← Beranda
Cuaca Ekstrem, Petani di 3 Kabupaten NTT Tetap Tanam Padi
Imam SolehudinKamis, 9 Februari 2017 | 21.32 WIB
Stah Ahli Menteri Pertanian, Ani Andayani saat menanam padi bersama warga di Nusa Tenggara Timur, Kamis (9/2).

JawaPos.com - Cuaca eksrem yang melanda provinsi Nusa Tenggara Timur sejak Senin hingga Rabu (6-8/2), tak menyurutkan antusiasme para petani di sana buat menanam padi. Misalnya di kawasan Flores Timur, Sikka, dan Nagekeo. 


“Di saat golden time, petani NTT bisa panen air yaitu di bulan basah ini Januari dan Februari, kejadian luar biasa itu datang secara dahsyat. Namun tetap tidak menyurutkan petani untuk bertanam demi keberadaan air yang terbatas ini,” kata Staf Ahli 


Menteri Pertanian, Ani Andayani sekaligus Penanggungjawab Upsus (Upaya Khusus) Wilayah NTT di Kupang, Kamis (9/2).
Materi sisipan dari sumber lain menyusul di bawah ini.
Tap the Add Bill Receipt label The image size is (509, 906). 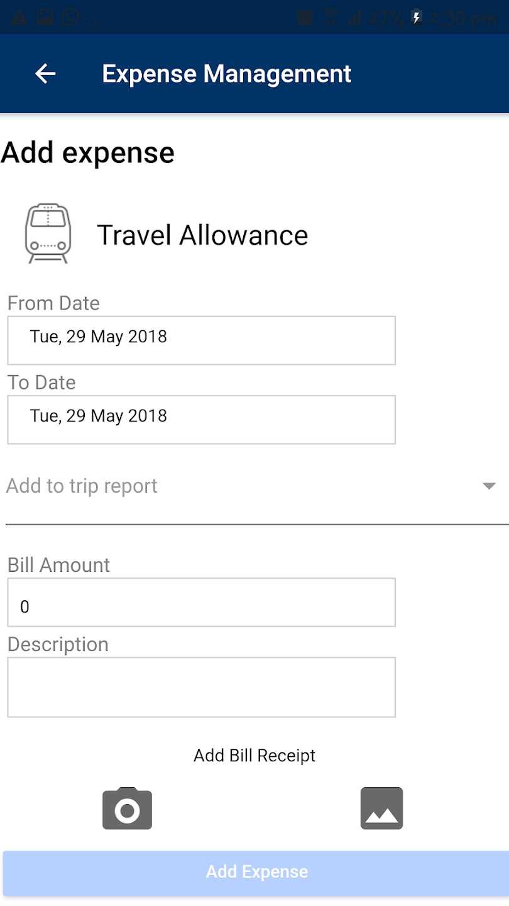click(x=255, y=756)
Ani menjelaskan, terus berlangsungnya kegiatan penanaman padi tersebut karena kultur masyarakat setempat yang masih kental dengan budaya gotong royong. Bagi warga di sana, pantang untuk menunda tanam di lahan sawah atau tegalan.


“Petani NTT tetap bertanam dimana dibuktikan bahwa luas tambah tanam harian di atas 1000 ha. Itu sebuah bukti bahwa masyarakat tetap aktif bertanam,” jelasnya.


Ani bersyukur lantaran kegiatan Upsus peningkatan produksi padi juga sangat didukung oleh Gubernur NTT, Pj Bupati Flotim serta jajaran dinas pertanian provinsi dan kabupaten setempat. Utamanya bagaimana memanfaatkan golden time panen air, melaksanakan blusukan ke lapangan. 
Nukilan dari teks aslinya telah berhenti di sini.